By condition, when a head occurs or first toss the coin is tossed again and if a tail occurs on first toss a die is rolled. So, the required sample space is

S = { (H, H), (H, T), (T, 1), (T, 2), (T, 3), (T, 4), (T, 5) and (T, 6)}

9. Let us denote the red and white balls by R and W. We are to draw one ball and then another ball without replacement. So, the desired sample space is

S = {RW, WR, WW}

8. Let us denote boys and girls by B and G.

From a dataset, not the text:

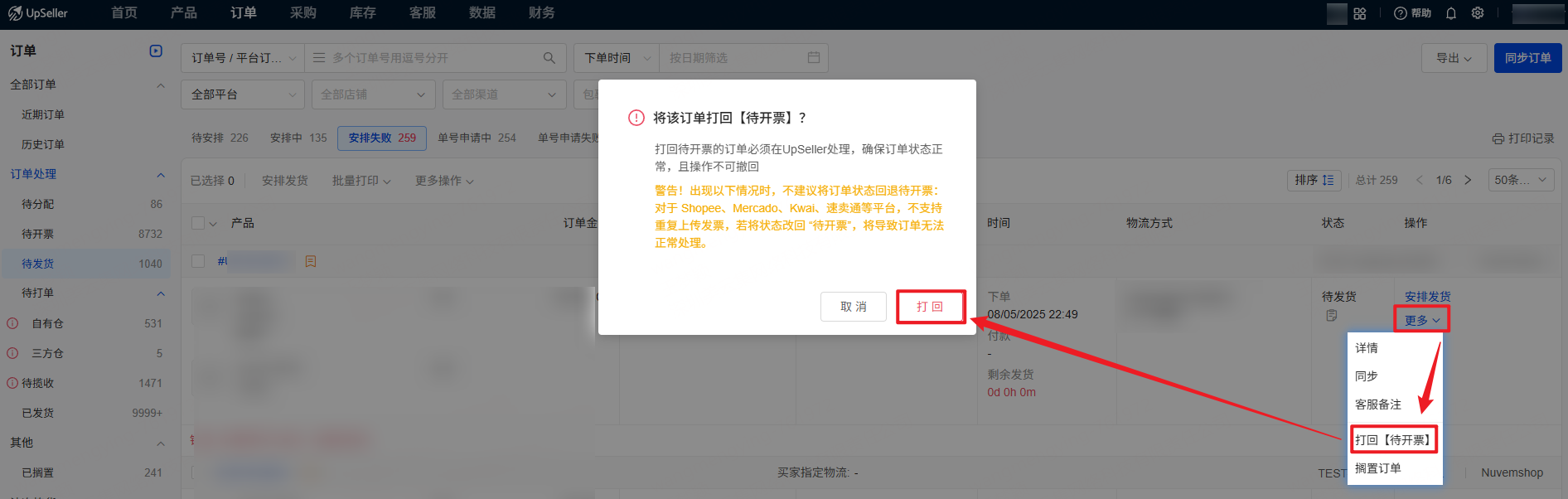Click the search magnifier icon
The width and height of the screenshot is (1568, 499).
click(549, 58)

(i) The desired sample space whether a boy or girl are the children according to their birth.

S = {BB, BG, GB, GG}

(ii) A family of two children can be two girls, one girl or no girl. So, the desired sample space is S = {0, 1, 2}

7. One rolling a dice we have the possible outcome 1, 2, 3, 4, 5 and 6. Let us denote R, W and B as red, white and blue respectively. So, the desired sample space is

S = { (R, 1), (R, 2), (R, 3), (R, 4), (R, 5), (R, 6), (W, 1), (W, 2), (W, 3), (W, 4), (W, 5), (W, 6), (B, 1), (B, 2), (B, 3), (B, 4), (B, 5), (B, 6)}

6. Let us denote B1, B2 to be the boys and G1, G2 to be the girls in Room X and B3 to be the boy and G3, G4, G5 to the girls in Room Y. Hence the desired sample space is

S = { (X, B1), (X, B2), (X, G1), (X, G2), (Y, B3), (Y, G3), (Y, G4), (Y, G5)}

5. When a coin is tossed we have the outcomes of a head or a tail and when a dieice is rolled we have the outcome 1, 2, 3, 4, 5 or 6. So, the desired sample space is

S = {T, (H, 1), (H, 2), (H, 3), (H, 4), (H, 5), (H, 6)}